Data Lake or Data Warehouse -> Data Lakehouse?

exa-Chris
Community Manager
Community Manager

Dear Community,

in her latest Blog @exa-Helena is discussing the topic of a Data Warehouse vs. Data Lake. We would be really interested to hear first hand from you what you think personally and where you think the industry is going to. (Might not be the same thing) How can we help you to build the right environment.

https://www.exasol.com/resource/data-lake-warehouse-or-lakehouse/

Thank you for your comments

Christian

Connecting Customers, Partners, Prospects and Exasolians is my passion. Apart from that I cycle, listen to music, and try to understand what all those technical discussions really mean...
3 REPLIES 3

ugamarkj
Xpert

I think it would be hugely beneficial if your data warehouse could serve as a data lake as well. I would very much like to make Exasol my entire strategy for analytical and archived data with seamless integration. Why have Hadoop as a "cheap" archival platform to land slow moving / old data when Exasol could in theory do that too? I'm not expecting the "data lake" part of Exasol to have the same performance expectations. Just carve off a portion of the database to serve as a "lake" as a lower tier of performance with more attractive licensing for that section that could be accessed when needed and integrated with the analytical data. 

+1 vote for an Exasol Data Lakehouse 😀

exa-Chris
Community Manager
Community Manager
Hi, let me run this past some internal folks. Are there any more thoughts out there about this topic? Christian
Connecting Customers, Partners, Prospects and Exasolians is my passion. Apart from that I cycle, listen to music, and try to understand what all those technical discussions really mean...

Gallus
SQL-Fighter

I somewhat agree, but I am not sure whether this approach would fit all needs.

I would say for historical, structured data I would like to be able to access them using EXASOL, whether the data actually resides in Exasol or in a hadoop cluster. If it resides external to Exasol then the security/access roles must be "propagated" to Exasol.
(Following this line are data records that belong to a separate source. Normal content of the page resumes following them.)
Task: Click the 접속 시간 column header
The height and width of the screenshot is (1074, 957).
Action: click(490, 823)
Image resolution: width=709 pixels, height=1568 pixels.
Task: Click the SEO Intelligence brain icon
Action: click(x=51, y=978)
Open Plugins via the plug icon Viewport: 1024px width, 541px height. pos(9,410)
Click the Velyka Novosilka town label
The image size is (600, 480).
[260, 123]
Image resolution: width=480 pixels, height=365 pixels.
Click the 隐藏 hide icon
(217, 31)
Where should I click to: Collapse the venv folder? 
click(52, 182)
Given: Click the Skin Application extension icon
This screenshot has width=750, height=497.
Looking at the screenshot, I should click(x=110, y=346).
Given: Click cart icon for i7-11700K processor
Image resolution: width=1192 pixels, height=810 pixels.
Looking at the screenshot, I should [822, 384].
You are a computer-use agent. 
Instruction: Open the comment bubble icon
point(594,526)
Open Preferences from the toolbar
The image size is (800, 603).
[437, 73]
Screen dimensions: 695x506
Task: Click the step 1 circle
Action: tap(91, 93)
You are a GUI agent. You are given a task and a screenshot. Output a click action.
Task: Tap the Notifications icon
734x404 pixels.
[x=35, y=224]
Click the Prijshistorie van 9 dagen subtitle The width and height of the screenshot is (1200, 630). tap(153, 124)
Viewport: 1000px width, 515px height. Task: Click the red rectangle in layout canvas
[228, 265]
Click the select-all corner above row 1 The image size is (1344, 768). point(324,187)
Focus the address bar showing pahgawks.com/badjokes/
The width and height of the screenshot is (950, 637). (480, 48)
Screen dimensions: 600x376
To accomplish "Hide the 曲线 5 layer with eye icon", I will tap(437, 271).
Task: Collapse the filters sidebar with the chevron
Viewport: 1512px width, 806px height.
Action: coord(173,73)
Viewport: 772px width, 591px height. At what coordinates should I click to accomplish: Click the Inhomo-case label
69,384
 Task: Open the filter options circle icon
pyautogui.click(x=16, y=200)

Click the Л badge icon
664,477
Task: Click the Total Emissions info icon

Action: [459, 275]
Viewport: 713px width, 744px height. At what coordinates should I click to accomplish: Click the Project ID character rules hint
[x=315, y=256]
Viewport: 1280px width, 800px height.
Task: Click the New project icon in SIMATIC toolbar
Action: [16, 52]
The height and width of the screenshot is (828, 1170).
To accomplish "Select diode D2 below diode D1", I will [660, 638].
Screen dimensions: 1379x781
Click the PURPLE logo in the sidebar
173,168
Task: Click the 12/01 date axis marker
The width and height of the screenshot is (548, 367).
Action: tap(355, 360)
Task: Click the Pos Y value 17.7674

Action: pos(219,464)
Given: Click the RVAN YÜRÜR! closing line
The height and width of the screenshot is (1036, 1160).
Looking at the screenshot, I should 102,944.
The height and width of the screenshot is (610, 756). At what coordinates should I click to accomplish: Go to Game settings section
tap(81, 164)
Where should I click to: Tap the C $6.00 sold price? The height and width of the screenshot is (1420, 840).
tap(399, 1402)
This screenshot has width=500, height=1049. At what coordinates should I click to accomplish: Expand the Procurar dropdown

For unstructured data I am not yet sure whether I want that data also in Exasol. I would however have the need to enhance the unstructured data with data out of Exasol.

Further, there is more to a lake distribution than just data, it's also a question of tools/functions. As this area ist still changing/evolving at a high speed I am not sure whether I want that volatility in our datawarehouse.

Would we also want to have analytics workspaces within the Exasol cluster running on the nodes of our datawarehouses?

I think the discussions are interesting but it will probably end in a compromise. There will not be "one size fits all", it all depends on the scenario.